We believe our brands are gaining in consumer awareness through our branded retail outlets, in-store shops, eCommerce sites, and expanded consumer marketing initiatives. Likewise, we expect sales growth in our basics segment driven by our unique service and distribution models supported by a modern and efficient manufacturing platform. While we will continue to refrain from providing revenue and earnings guidance for the time being, we believe the initiatives we have implemented over the past months should position us well to improve our overall profitability and allow us to build market share in the current competitive environment.
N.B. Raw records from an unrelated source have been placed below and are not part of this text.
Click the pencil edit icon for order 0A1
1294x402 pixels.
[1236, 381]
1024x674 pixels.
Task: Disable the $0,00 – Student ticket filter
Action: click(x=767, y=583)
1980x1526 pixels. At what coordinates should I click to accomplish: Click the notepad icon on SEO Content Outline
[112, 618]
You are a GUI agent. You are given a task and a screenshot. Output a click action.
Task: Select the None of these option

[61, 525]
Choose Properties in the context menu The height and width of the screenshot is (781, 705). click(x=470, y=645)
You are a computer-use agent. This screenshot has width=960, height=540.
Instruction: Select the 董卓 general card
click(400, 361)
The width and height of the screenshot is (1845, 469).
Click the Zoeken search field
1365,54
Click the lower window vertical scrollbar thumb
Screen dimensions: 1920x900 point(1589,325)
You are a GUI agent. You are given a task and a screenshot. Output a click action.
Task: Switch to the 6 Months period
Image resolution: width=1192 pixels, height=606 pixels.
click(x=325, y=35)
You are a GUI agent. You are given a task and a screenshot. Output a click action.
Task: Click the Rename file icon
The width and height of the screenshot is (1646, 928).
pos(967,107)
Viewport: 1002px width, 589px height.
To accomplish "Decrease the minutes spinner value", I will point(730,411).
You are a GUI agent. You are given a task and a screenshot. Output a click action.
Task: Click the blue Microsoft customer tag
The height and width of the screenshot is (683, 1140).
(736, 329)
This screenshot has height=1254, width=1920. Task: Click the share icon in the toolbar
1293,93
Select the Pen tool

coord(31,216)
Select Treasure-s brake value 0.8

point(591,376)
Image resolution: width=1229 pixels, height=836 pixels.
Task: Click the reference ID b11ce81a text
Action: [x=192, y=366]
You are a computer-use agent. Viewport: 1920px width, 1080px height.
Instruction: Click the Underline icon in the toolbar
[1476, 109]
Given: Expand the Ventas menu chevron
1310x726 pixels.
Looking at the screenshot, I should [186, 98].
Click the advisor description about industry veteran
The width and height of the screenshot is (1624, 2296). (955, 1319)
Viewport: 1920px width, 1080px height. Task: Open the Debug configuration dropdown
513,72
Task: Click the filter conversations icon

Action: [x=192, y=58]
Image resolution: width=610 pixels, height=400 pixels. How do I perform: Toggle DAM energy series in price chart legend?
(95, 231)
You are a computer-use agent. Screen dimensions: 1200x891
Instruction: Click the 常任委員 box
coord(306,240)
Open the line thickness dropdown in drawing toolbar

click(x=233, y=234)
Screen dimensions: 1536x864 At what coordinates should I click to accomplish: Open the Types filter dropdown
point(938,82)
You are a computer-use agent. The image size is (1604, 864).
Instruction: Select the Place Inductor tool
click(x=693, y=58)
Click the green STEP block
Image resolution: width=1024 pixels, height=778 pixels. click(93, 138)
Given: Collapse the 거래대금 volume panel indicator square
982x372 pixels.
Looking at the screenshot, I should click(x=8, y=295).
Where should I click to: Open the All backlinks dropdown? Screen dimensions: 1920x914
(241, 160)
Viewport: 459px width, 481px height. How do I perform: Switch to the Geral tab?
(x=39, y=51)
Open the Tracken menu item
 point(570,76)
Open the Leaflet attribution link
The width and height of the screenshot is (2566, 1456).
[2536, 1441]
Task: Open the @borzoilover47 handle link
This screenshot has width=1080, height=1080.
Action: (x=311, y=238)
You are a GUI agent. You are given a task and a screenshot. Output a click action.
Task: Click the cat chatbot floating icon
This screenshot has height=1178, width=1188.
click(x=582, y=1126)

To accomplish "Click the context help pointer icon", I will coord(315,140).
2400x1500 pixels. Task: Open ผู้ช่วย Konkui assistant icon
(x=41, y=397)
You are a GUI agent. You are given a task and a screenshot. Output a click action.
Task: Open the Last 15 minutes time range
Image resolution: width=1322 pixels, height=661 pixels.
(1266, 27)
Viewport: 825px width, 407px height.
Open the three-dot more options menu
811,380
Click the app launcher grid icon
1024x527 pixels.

Delta Apparel, Inc., along with its operating subsidiaries, M. J. Soffe, LLC, Junkfood Clothing Company, To The Game, LLC and Art Gun, LLC, is an international design, marketing, manufacturing, and sourcing company that features a diverse portfolio of lifestyle basic and branded activewear apparel and headwear. The company specializes in selling casual and athletic products across distribution tiers, including specialty stores, boutiques, department stores, mid-tier and mass chains, college bookstores and the U.S. military. The companys products are made available direct-to-consumer on its websites at www.soffe.com, www.junkfoodclothing.com, www.saltlife.com and www.deltaapparel.com. The Company’s operations are located throughout the United States, Honduras, El Salvador, and Mexico, and it employs approximately 6,800 people worldwide.